Allocators

Allocators ISO C++ allocator Memory management for Standard Library entities is encapsulated in a class template called allocator. The allocator abstraction is used throughout the library in string, container classes, algorithms, and parts of iostreams. This class, and base classes of it, are the superset of available free store (heap) management classes.

Requirements The C++ standard only gives a few directives in this area: When you add elements to a container, and the container must allocate more memory to hold them, the container makes the request via its Allocator template parameter, which is usually aliased to allocator_type. This includes adding chars to the string class, which acts as a regular STL container in this respect. The default Allocator argument of every container-of-T is allocator<T>. The interface of the allocator<T> class is extremely simple. It has about 20 public declarations (nested typedefs, member functions, etc), but the two which concern us most are: T* allocate (size_type n, const void* hint = 0); void deallocate (T* p, size_type n); The n arguments in both those functions is a count of the number of T's to allocate space for, not their total size. (This is a simplification; the real signatures use nested typedefs.) The storage is obtained by calling ::operator new, but it is unspecified when or how often this function is called. The use of the hint is unspecified, but intended as an aid to locality if an implementation so desires. [20.4.1.1]/6 Complete details can be found in the C++ standard, look in [20.4 Memory].

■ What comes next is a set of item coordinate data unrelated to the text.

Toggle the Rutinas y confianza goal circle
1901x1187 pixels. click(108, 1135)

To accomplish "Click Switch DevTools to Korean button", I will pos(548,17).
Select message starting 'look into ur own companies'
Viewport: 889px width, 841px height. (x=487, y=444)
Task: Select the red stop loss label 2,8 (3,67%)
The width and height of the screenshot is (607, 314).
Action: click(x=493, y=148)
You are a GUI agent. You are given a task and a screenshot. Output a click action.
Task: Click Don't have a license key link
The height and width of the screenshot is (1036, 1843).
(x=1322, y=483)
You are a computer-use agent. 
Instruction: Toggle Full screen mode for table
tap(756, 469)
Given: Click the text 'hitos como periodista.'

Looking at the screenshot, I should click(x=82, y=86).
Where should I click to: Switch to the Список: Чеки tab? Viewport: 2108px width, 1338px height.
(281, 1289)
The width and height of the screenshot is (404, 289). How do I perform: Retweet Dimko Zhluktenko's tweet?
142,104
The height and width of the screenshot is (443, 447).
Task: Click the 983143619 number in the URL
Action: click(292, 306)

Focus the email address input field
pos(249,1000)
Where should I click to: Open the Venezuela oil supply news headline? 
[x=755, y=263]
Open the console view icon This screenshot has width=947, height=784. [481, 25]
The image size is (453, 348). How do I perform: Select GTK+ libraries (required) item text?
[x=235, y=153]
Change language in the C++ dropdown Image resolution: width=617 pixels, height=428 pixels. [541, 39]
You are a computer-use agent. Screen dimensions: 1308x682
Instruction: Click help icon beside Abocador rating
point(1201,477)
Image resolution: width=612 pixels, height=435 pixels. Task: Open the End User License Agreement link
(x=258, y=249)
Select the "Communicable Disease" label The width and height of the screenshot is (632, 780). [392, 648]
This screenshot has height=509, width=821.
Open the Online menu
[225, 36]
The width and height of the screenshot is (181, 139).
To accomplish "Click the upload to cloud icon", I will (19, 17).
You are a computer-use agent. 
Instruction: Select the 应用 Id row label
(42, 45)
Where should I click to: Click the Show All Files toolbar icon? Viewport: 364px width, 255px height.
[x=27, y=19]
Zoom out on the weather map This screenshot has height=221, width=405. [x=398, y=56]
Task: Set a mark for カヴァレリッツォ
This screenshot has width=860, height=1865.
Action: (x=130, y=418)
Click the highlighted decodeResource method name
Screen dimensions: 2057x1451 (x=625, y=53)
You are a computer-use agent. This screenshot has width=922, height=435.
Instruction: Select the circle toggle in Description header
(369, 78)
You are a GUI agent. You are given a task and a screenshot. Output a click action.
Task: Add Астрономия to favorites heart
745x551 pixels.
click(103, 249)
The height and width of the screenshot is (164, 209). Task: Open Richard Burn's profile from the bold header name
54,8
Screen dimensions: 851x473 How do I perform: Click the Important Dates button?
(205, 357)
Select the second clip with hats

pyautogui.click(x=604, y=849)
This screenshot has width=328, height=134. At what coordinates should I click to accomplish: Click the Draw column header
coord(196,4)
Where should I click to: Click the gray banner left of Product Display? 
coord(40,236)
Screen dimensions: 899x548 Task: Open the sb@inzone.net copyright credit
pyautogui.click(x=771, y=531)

Design Issues The easiest way of fulfilling the requirements is to call operator new each time a container needs memory, and to call operator delete each time the container releases memory. This method may be slower than caching the allocations and re-using previously-allocated memory, but has the advantage of working correctly across a wide variety of hardware and operating systems, including large clusters. The __gnu_cxx::new_allocator implements the simple operator new and operator delete semantics, while __gnu_cxx::malloc_allocator implements much the same thing, only with the C language functions std::malloc and free. Another approach is to use intelligence within the allocator class to cache allocations. This extra machinery can take a variety of forms: a bitmap index, an index into an exponentially increasing power-of-two-sized buckets, or simpler fixed-size pooling cache. The cache is shared among all the containers in the program: when your program's std::vector<int> gets cut in half and frees a bunch of its storage, that memory can be reused by the private std::list<WonkyWidget> brought in from a KDE library that you linked against. And operators new and delete are not always called to pass the memory on, either, which is a speed bonus. Examples of allocators that use these techniques are __gnu_cxx::bitmap_allocator, __gnu_cxx::pool_allocator, and __gnu_cxx::__mt_alloc. Depending on the implementation techniques used, the underlying operating system, and compilation environment, scaling caching allocators can be tricky. In particular, order-of-destruction and order-of-creation for memory pools may be difficult to pin down with certainty, which may create problems when used with plugins or loading and unloading shared objects in memory. As such, using caching allocators on systems that do not support abi::__cxa_atexit is not recommended.

Implementation

Interface Design The only allocator interface that is supported is the standard C++ interface. As such, all STL containers have been adjusted, and all external allocators have been modified to support this change. The class allocator just has typedef, constructor, and rebind members. It inherits from one of the high-speed extension allocators, covered below. Thus, all allocation and deallocation depends on the base class. The base class that allocator is derived from may not be user-configurable.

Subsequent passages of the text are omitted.